◆ Problem to solve
Your copy should begin with the line containing "Task: Select the", end with the line containing "Screen dimensions: 1080x593", match the listing below exactly, and contain no pictures.

◆ Study material
══════════════════════════════

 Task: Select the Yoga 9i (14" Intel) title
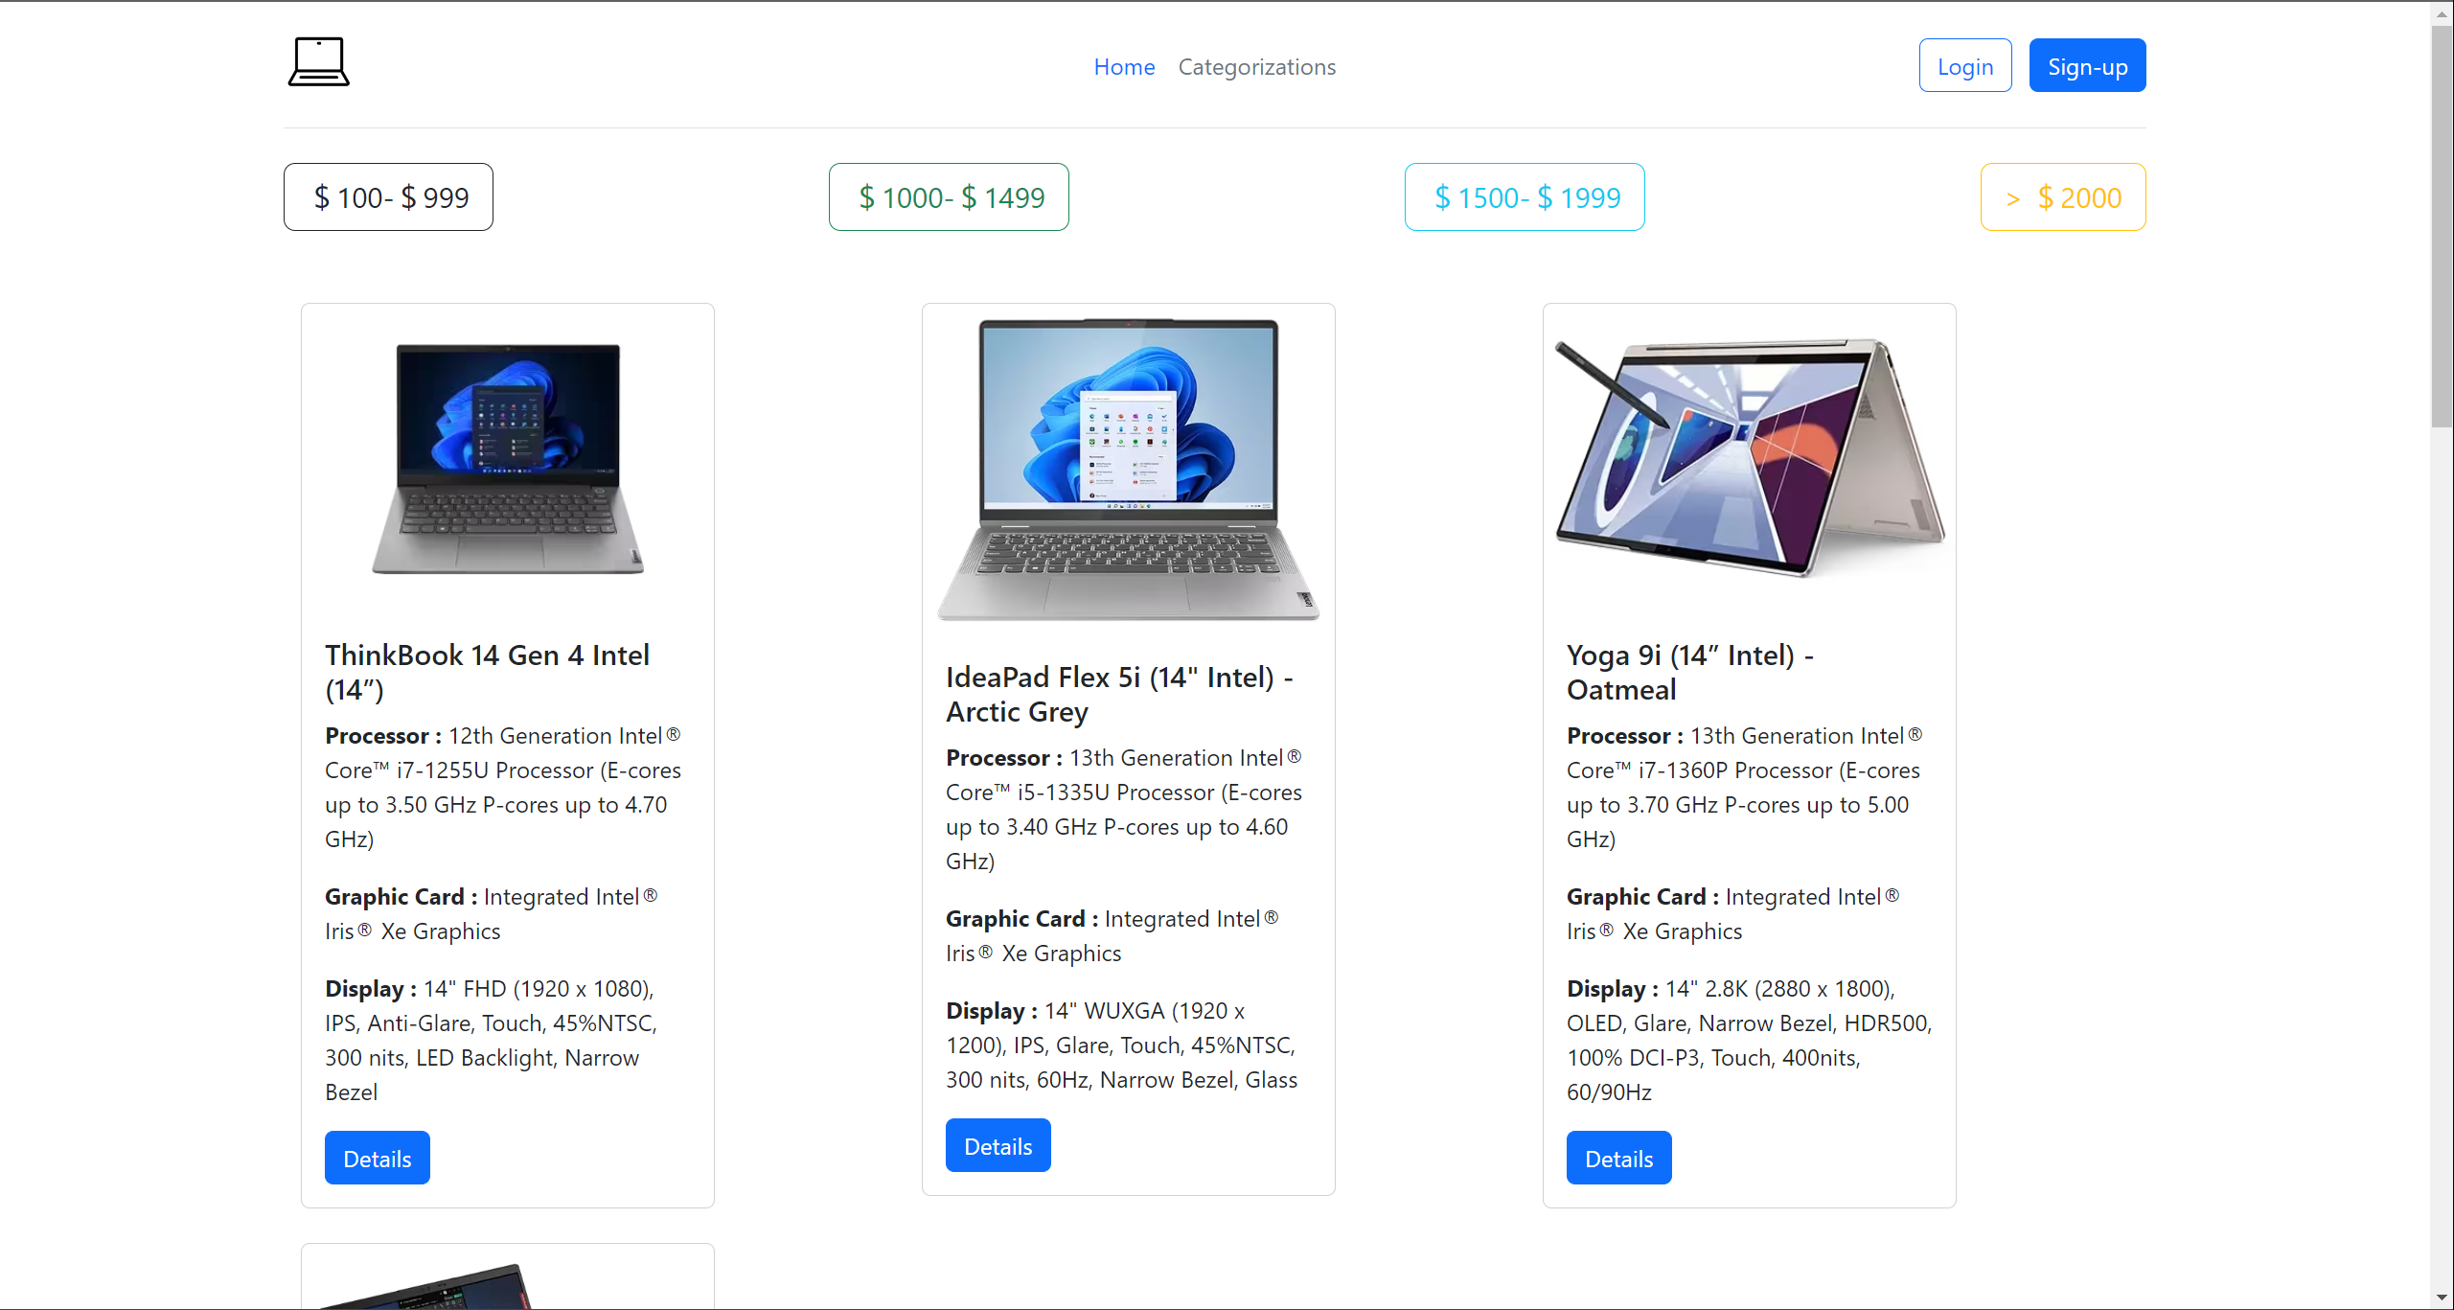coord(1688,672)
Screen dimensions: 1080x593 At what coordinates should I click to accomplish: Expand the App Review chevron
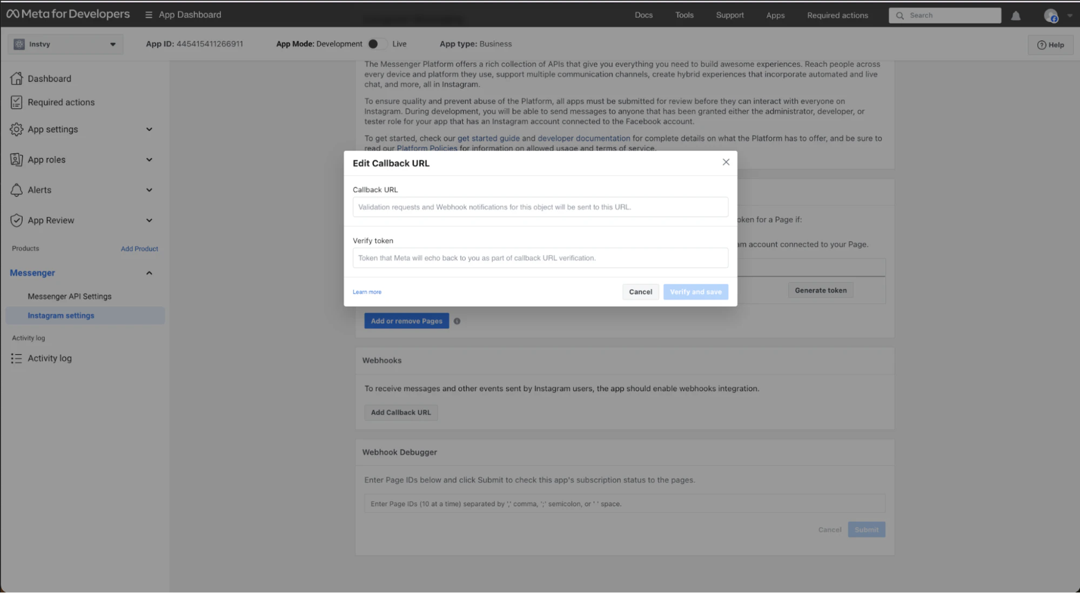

══════════════════════════════

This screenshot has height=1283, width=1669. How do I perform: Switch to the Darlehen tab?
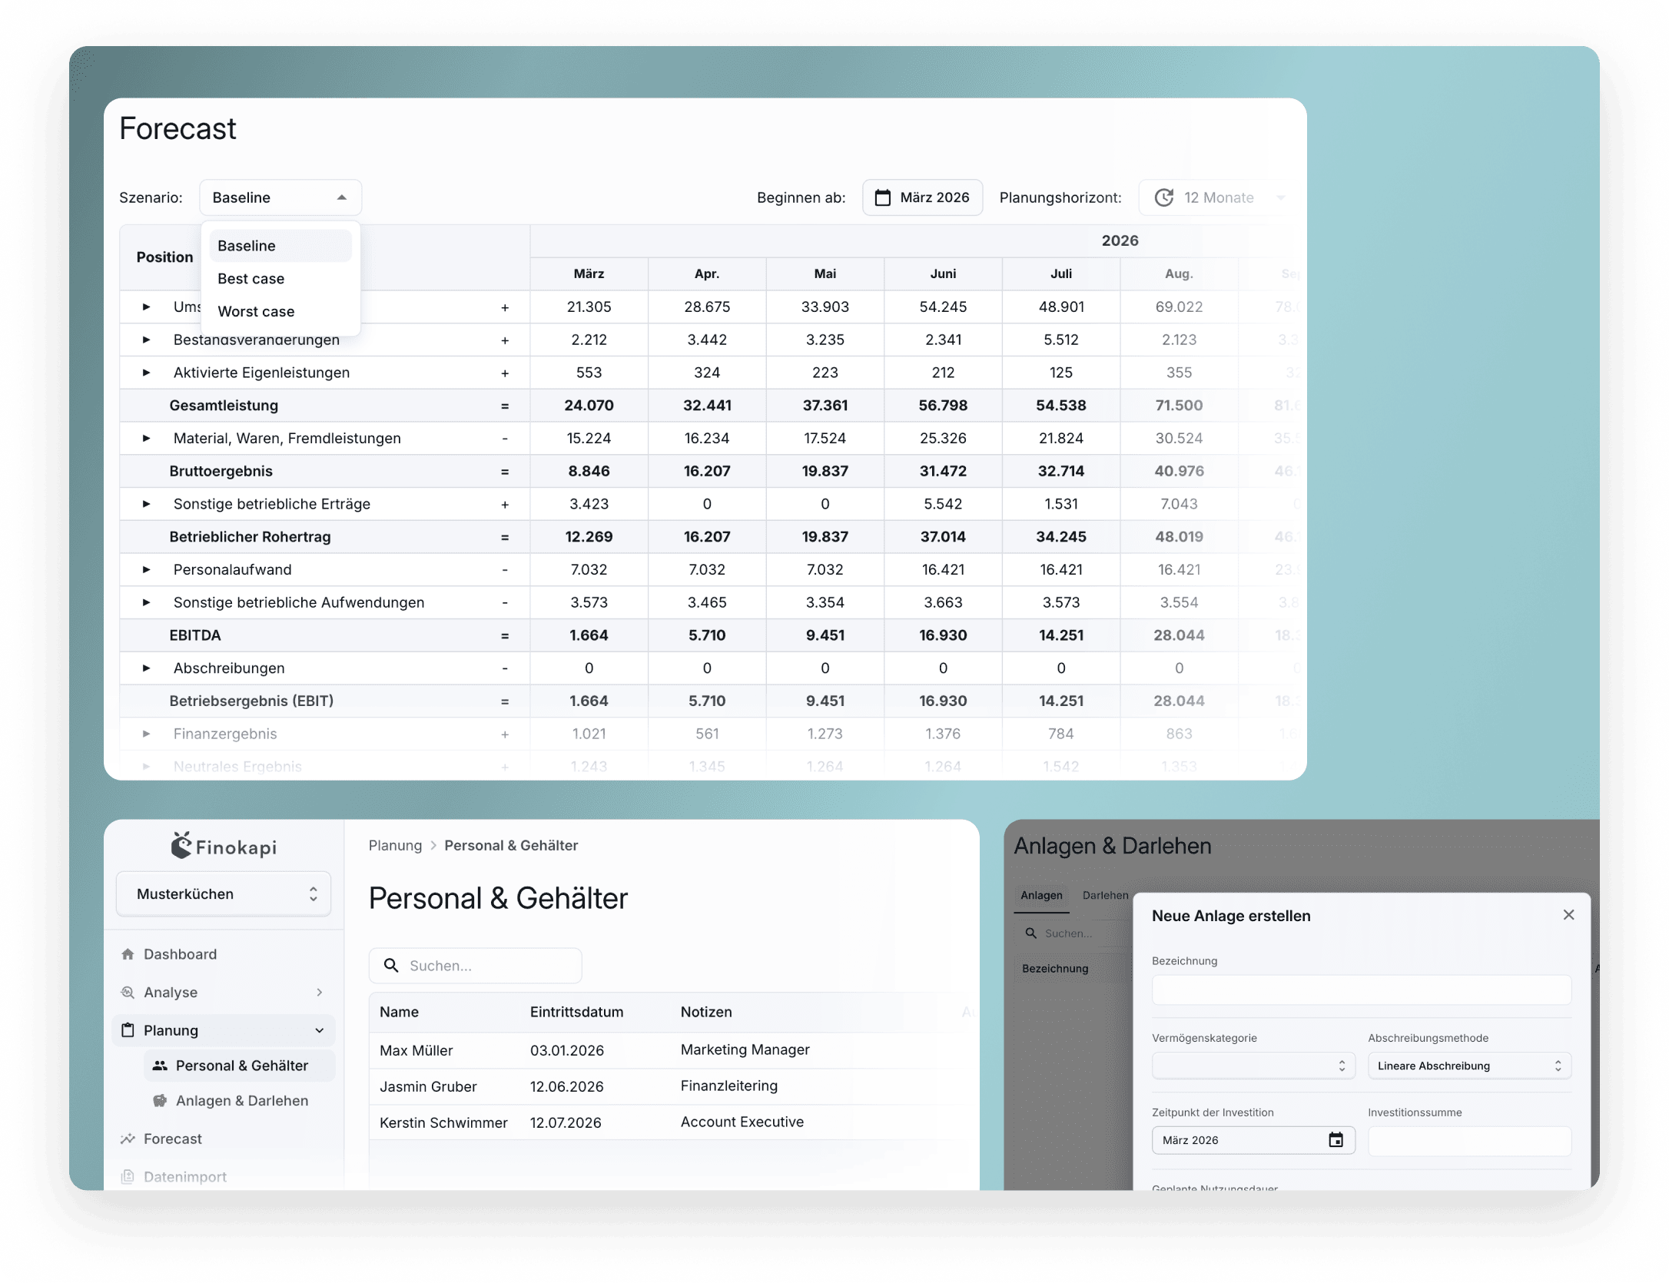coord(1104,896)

══════════════════════════════

◆ Exercise response
 Task: Select the Yoga 9i (14" Intel) title
coord(1688,672)
Screen dimensions: 1080x593 At what coordinates should I click to accomplish: Expand the App Review chevron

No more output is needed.